Chinese Input Method: QIM

Apple’s Macintosh operating system and the Chinese language have a long history. Many years ago, when I was an undergraduate college student, well before the advent of Mac OS X and the rise of Unicode, I was already happily inputing Chinese on my Mac and delighted in amazing my friends with the Apple Chinese voice recognition software I had gotten soon after its release in 1996. Meanwhile, PC users I knew across campus and the world were drowning in the technical challenges of mysterious programs such as Twinbridge and its earlier and more obscure competitors. I know from my own experience as a former tech support geek at Columbia University that the legacies of these issues continue to haunt Chinese language departments around the US.

With Windows XP, however, Microsoft finally started getting their act together and created a typically clunky but still relatively easy method (with about a dozen clicks + the use of your OS cd) for adding Chinese input to a non-Chinese OS. Since then I have felt that the Mac Chinese input options lagged behind, especially in the convenience of inputting traditional characters (繁體/繁体). The “Hanin” input method was something of an improvement, but with tens of millions of customers in China using pirated copies of Windows XP and only a handful using the more expensive Macintosh solutions for their computing, it is not surprising that Apple has lost its innovation edge in the area of Chinese input.

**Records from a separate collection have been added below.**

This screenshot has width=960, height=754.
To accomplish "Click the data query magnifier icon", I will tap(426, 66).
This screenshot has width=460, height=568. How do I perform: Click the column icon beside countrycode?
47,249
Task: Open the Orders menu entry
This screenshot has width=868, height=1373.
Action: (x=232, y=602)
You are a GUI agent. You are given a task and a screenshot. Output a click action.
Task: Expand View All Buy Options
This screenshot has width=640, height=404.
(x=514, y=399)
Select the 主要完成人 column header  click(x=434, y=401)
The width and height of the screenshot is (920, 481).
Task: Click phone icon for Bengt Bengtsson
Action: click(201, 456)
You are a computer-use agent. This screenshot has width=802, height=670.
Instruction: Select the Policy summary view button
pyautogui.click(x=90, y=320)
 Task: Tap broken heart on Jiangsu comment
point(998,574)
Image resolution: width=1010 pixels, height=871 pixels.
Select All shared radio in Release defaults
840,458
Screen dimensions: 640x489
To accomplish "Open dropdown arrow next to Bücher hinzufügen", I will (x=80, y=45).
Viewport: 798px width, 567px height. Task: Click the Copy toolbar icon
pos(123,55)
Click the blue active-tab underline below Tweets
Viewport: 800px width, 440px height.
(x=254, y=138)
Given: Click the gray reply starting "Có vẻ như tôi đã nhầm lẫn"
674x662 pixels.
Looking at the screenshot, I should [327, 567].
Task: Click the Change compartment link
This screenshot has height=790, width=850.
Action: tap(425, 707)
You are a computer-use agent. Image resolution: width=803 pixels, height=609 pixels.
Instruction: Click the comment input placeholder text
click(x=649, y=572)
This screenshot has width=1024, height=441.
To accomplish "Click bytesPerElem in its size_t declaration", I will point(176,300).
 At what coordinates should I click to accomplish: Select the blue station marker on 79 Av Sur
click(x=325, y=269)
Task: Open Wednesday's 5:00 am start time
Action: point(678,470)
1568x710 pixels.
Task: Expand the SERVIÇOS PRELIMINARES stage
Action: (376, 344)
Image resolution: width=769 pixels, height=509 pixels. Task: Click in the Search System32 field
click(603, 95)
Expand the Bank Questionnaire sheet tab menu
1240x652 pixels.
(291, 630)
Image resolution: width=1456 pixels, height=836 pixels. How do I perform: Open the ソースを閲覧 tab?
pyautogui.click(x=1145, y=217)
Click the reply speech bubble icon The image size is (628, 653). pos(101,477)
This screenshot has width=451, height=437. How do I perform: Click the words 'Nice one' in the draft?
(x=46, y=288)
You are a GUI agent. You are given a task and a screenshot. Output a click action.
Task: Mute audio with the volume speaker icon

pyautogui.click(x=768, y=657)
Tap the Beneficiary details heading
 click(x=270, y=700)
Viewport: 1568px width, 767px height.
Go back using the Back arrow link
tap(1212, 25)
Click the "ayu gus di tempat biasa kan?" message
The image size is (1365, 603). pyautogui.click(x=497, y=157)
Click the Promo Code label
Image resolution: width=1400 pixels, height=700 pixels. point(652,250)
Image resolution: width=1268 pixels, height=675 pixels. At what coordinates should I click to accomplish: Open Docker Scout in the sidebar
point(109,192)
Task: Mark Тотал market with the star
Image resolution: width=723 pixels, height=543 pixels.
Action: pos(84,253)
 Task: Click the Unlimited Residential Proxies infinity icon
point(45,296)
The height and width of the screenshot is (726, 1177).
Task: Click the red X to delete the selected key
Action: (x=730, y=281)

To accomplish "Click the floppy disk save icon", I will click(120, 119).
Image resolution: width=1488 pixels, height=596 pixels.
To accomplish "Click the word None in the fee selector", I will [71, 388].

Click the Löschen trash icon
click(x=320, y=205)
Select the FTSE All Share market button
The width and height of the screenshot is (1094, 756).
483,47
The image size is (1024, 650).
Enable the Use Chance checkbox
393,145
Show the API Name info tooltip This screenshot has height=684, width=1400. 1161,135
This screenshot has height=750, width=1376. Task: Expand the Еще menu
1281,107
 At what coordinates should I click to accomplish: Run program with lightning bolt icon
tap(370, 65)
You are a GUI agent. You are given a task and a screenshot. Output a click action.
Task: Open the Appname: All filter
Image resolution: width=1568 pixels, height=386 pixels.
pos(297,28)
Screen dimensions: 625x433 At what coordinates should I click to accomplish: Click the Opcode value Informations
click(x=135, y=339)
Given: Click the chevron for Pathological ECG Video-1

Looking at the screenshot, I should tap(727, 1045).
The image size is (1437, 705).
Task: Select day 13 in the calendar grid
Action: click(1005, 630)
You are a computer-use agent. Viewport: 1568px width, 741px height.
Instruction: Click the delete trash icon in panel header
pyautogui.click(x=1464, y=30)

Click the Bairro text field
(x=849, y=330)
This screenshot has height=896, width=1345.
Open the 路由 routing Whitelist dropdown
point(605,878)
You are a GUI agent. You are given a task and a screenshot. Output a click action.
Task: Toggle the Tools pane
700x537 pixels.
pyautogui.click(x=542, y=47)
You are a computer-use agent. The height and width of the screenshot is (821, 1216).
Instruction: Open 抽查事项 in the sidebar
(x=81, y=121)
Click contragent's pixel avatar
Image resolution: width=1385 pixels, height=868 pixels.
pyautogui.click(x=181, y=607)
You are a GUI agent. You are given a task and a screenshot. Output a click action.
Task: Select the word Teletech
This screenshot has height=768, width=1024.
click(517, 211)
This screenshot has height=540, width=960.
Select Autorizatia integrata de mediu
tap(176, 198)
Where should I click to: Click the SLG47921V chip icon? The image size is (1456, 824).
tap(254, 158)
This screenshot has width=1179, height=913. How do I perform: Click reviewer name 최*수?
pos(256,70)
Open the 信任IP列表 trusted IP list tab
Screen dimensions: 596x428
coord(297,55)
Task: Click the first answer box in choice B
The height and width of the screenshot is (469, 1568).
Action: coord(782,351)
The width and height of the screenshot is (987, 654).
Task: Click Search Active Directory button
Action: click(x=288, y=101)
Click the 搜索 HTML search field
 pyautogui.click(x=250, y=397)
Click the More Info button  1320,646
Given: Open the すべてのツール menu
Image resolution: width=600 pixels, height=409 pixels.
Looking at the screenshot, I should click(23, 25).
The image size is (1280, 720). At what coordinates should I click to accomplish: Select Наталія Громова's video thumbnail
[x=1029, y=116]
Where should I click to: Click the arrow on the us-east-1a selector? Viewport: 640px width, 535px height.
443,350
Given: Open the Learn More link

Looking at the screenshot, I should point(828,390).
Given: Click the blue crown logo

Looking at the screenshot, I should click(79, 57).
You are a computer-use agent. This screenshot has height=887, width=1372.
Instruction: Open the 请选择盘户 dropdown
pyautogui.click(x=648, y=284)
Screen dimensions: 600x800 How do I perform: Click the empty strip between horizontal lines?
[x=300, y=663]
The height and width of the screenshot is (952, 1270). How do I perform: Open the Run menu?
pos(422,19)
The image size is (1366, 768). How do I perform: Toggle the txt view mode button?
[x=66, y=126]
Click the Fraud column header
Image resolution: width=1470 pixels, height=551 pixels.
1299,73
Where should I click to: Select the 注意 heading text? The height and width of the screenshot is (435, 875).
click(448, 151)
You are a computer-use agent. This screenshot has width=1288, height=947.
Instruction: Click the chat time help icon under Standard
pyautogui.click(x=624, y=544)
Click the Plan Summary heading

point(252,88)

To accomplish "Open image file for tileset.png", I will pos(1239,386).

Well, I have apparently been somewhat out of the loop since mid-2006. Today I took a few minutes to skim through a year or two of the postings on the Google Group “Chinese Mac.” Thanks to this I was able to learn about a fantastic new piece of software for the Mac:

QIM Input Method ($20)

You can read a bit more about the software on the internet’s premier resource for (English language) information about inputting Chinese on the Mac.

I would recommend anyone who inputs Chinese frequently on the Mac to try out QIM, which is fantastic. I dished out the $20 within 10 minutes of confirming that the software works in all the basic work applications I frequently use Chinese in (Omnioutliner, Microsoft Word, Wenlin, Apple Mail, iFlash). QIM produces characters in real time as you type, has amazing shortcut options, and optionally defaults all output to traditional characters.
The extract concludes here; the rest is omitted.